DATA SECTION below:

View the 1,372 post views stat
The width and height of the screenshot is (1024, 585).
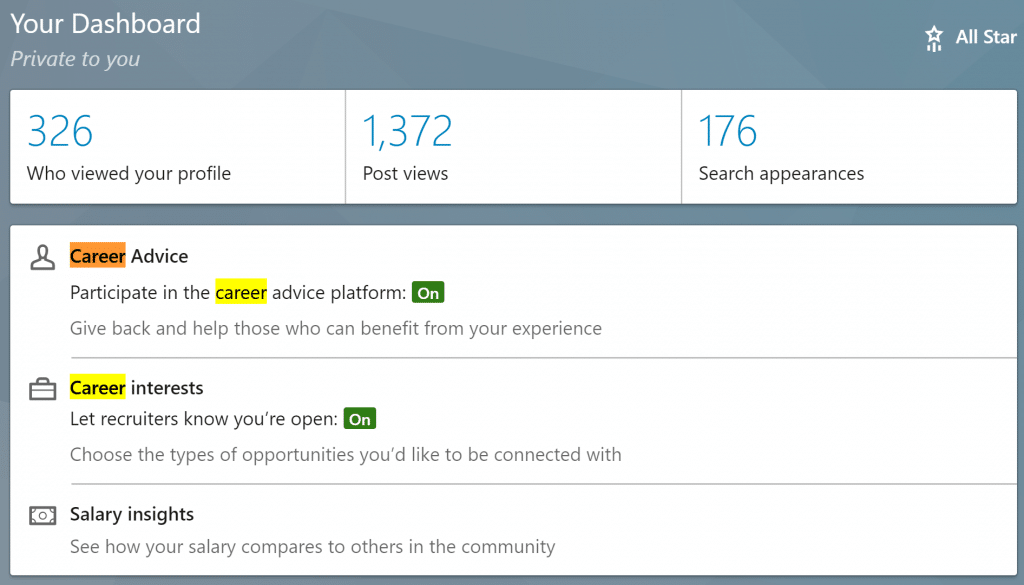pos(407,131)
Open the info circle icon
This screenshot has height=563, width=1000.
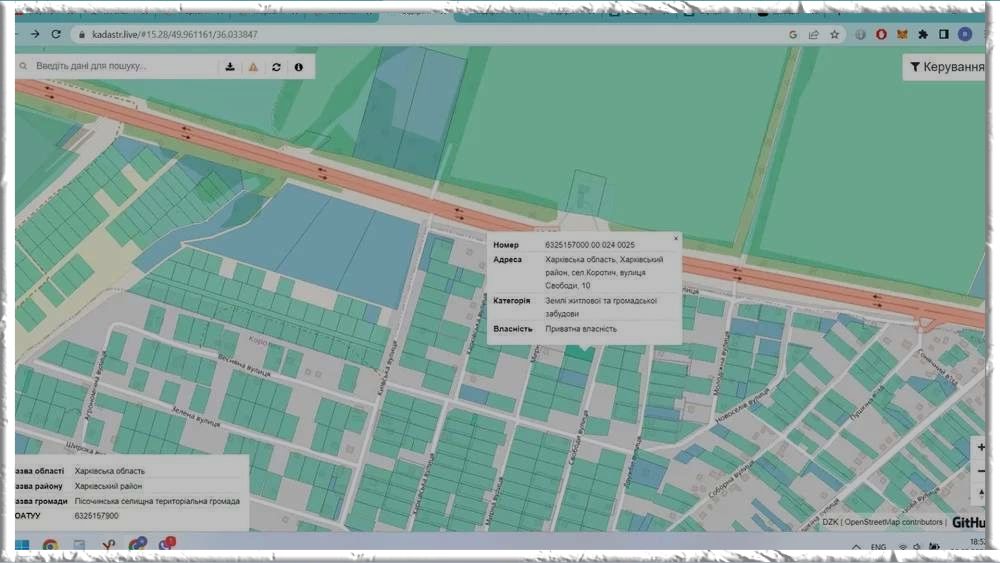298,67
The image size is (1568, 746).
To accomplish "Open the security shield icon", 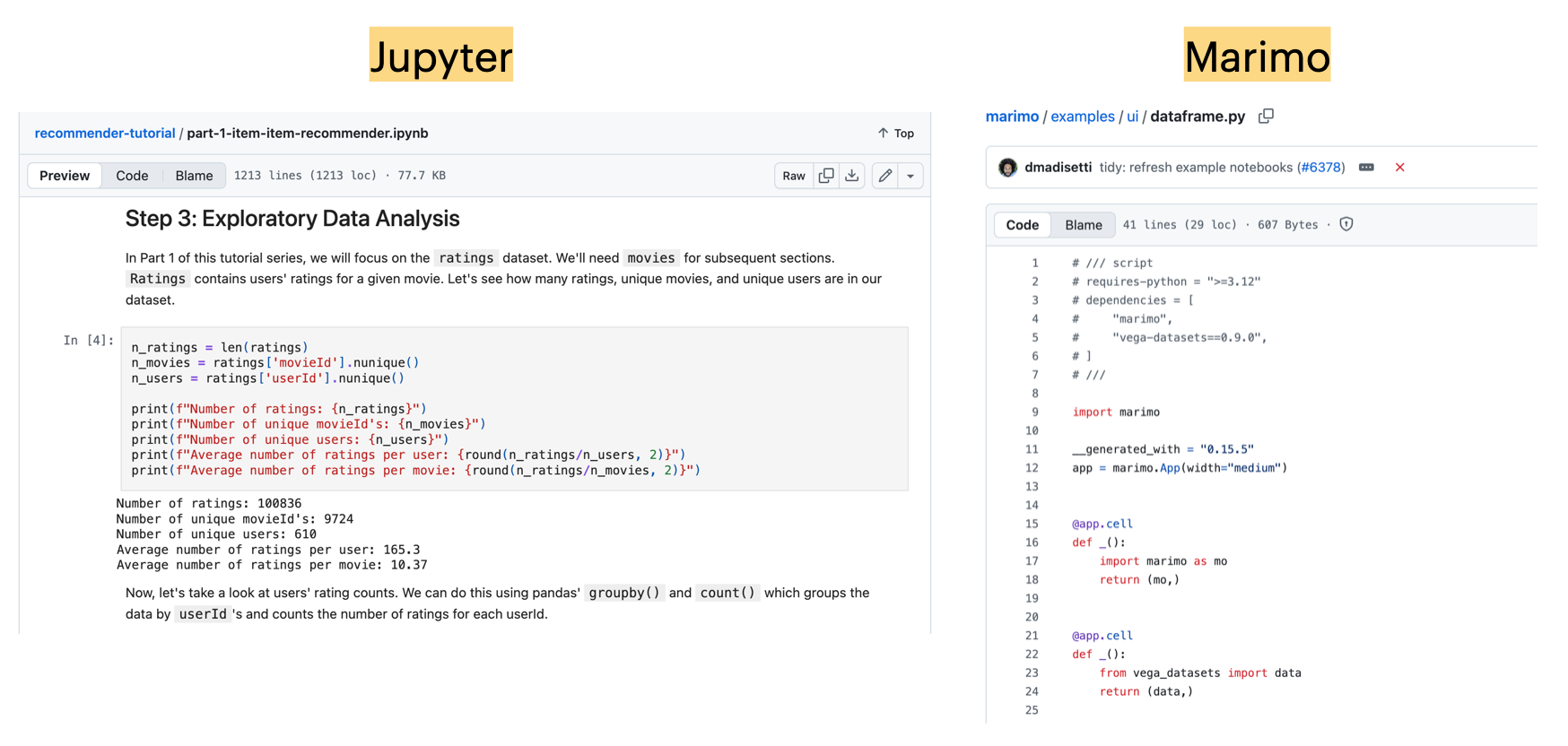I will tap(1346, 225).
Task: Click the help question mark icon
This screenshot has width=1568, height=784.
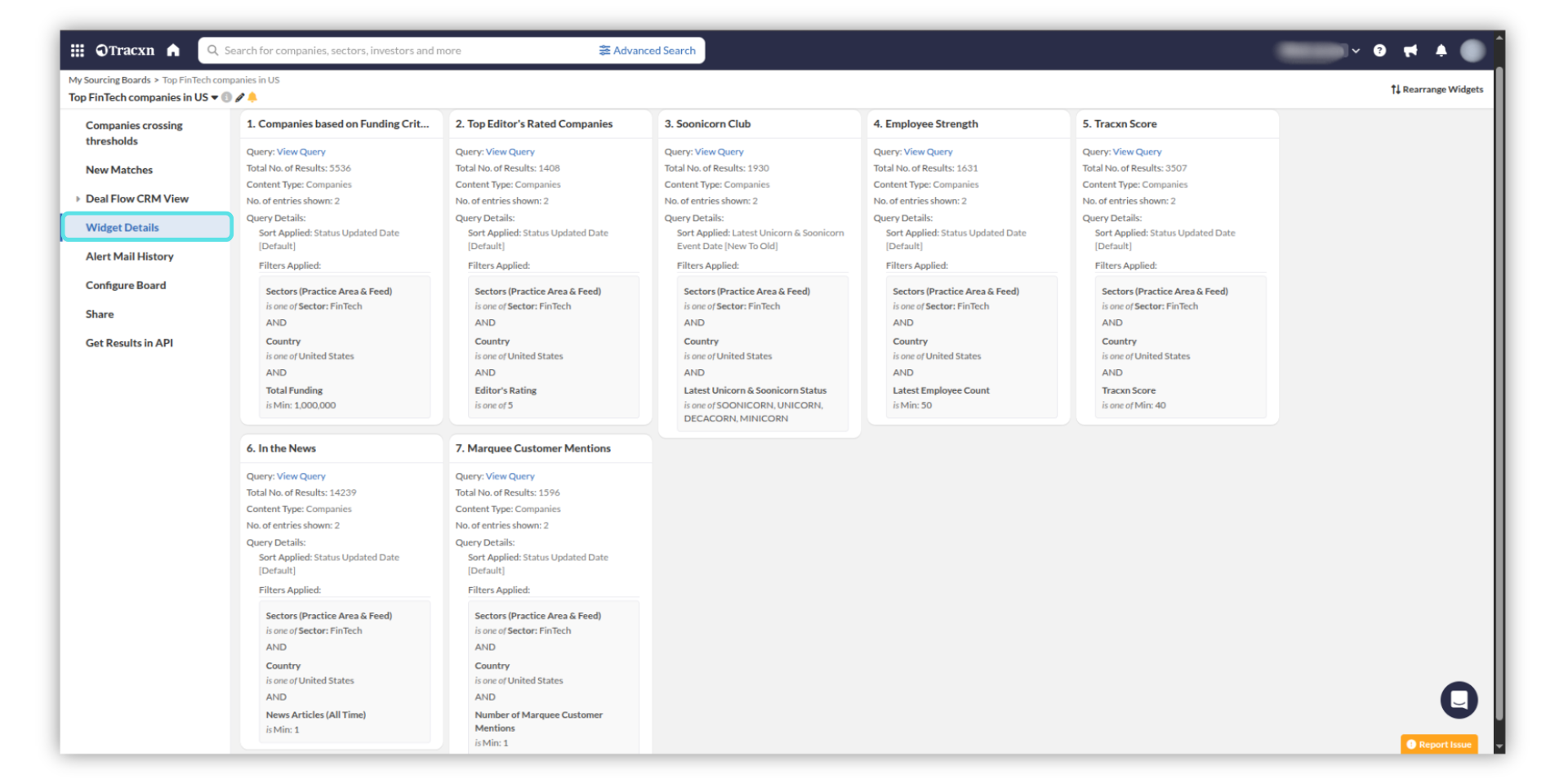Action: [1379, 51]
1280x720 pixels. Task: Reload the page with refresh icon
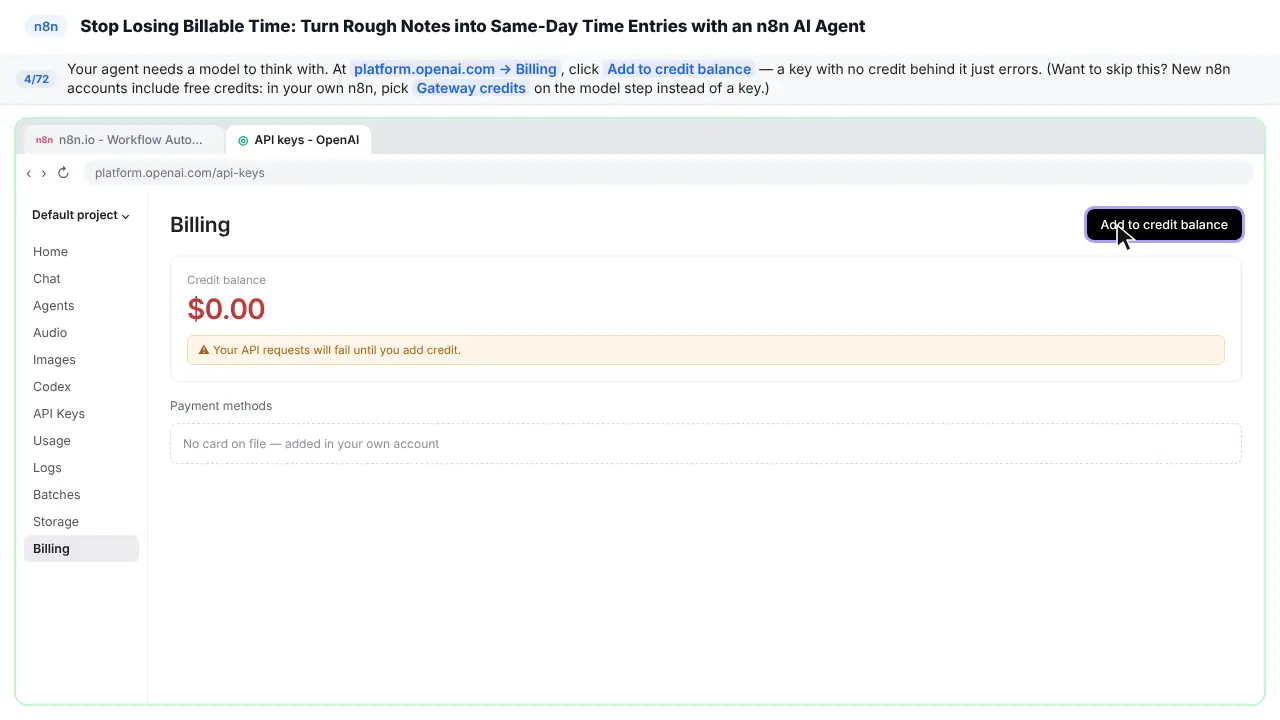[63, 173]
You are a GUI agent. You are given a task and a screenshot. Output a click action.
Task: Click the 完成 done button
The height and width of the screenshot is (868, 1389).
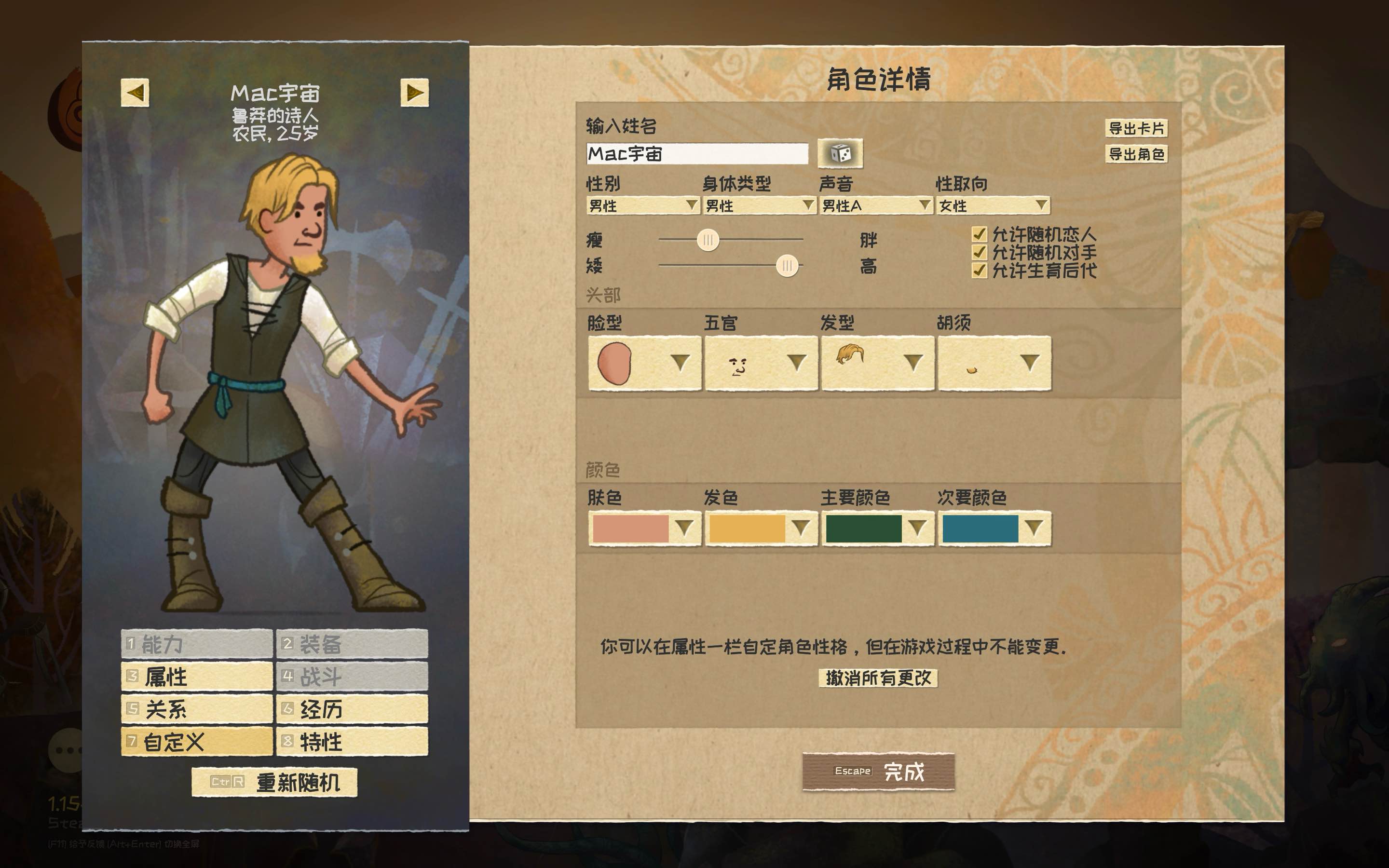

End of DATA SECTION.

→ TASK OBJECTIVE: Write the lines out exactly, beginning at the line that holds "You are a GUI" and stopping after the last line of the entries; include no pictures.

→ WORKED SOLUTION:
You are a GUI agent. You are given a task and a screenshot. Output a click action.
Task: Click the 完成 done button
The height and width of the screenshot is (868, 1389).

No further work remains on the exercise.